Vom Absender darf dabei allerdings erwartet werden, dass er den Beweis für die rechtzeitige Abgabe noch vor Ablauf der Frist erbringt, respektive in der Eingabe selber auf ein entsprechendes Beweismittel hinweist. Letzteres hat der Anwalt des Betroffenen im konkreten Fall auch getan. Entgegen der Auffassung des Kantonsgerichts kann die Videoaufnahme sodann als Beweismittel für die rechtzeitige Übergabe an die Post dienen. Dem Kantonsgericht ist zwar beizupflichten, dass audiovisuelle Aufnahmen relativ leicht zu manipulieren sind. Für einen Anwalt wäre es allerdings ein schwerer Verstoss gegen die Berufspflichten, wenn er ein Beweismittel fälschen würde, um die Rechtzeitigkeit seiner Eingabe zu belegen. Sofern keine Hinweise auf eine Fälschung bestehen, sind Zweifel an der Echtheit einer Aufnahme deshalb nicht gerechtfertigt.

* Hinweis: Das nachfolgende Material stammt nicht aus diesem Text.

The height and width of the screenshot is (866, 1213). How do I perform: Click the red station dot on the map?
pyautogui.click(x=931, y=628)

Selbstverständlich muss die Videoaufnahme alle Elemente enthalten, die zum Beweis erforderlich sind, namentlich also das Datum und die Zeit der Deponierung der Eingabe und die Identifikation des Umschlags mit der Beschwerde.

Das Walliser Kantonsgericht wird nun prüfen müssen, ob das Video den Beweis für die rechtzeitige Abgabe erbringt. Zu beachten ist schliesslich, dass die Sichtung eines Beweisvideos zusätzlichen Aufwand verursachen kann und die entsprechenden Kosten vom Gericht dem Absender, also zum Beispiel dem verantwortlichen Anwalt, auferlegt werden können.

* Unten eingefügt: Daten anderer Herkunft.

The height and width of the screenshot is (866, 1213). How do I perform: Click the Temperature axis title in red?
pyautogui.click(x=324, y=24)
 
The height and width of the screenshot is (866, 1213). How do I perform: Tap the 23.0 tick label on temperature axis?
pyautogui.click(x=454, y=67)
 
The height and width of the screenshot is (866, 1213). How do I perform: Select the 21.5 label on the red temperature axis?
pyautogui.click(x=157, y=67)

Hier die Schlüsselpassage des Urteils 6B_1247/2020 vom 7. Oktober 2021 des Bundesgerichts: «Comme le Tribunal fédéral l’a déjà indiqué, l’administration de preuves fournies en temps utile, qui serait rendue nécessaire pour déterminer si un acte de procédure a bien été déposé à la date alléguée par une partie – soit en particulier afin de renverser la présomption découlant du sceau postal figurant sur un pli -, notamment l’audition de témoins ayant assisté à son dépôt dans une boîte postale ou le visionnage d’un film censé immortaliser ledit dépôt, est propre à engendrer des frais judiciaires supplémentaires. En ce qui concerne le recours au Tribunal fédéral, de tels frais devraient en principe être considérés comme des frais causés inutilement (cf. art. 66 al. 3 LTF) et, comme tels, être mis à la charge de celui les ayant engendrés, par exemple de l’avocat ayant procédé de manière à fonder une présomption de tardiveté du recours (arrêt 6B_157/2020 précité consid. 2.5).» (E.4).

Kommentar zum Urteils des Bundesgerichts 6B_1247/2020 vom 7. Oktober 2021

Das Urteils des Bundesgerichts 6B_1247/2020 vom 7. Oktober 2021 ist, gerade in den Zeiten von immer kürzeren Öffnungszeiten von Poststellen und der noch nicht etablierten digitalen Justiz von wesentlicher Bedeutung. Die Fristwahrung kann also grundsätzlich per Videoaufnahme des Briefeinwurfs erbracht werden. Es spricht aber nichts dagegen, allenfalls auch noch Zeugen des Briefeinwurfs dabei zu haben und mit deren Einwilligung auch zu filmen.

Die Schlussfolgerungen dieses strafrechtlichen Urteils dürften auch auf andere Rechtsgebiete, namentlich das Zivilrecht übertragbar sein.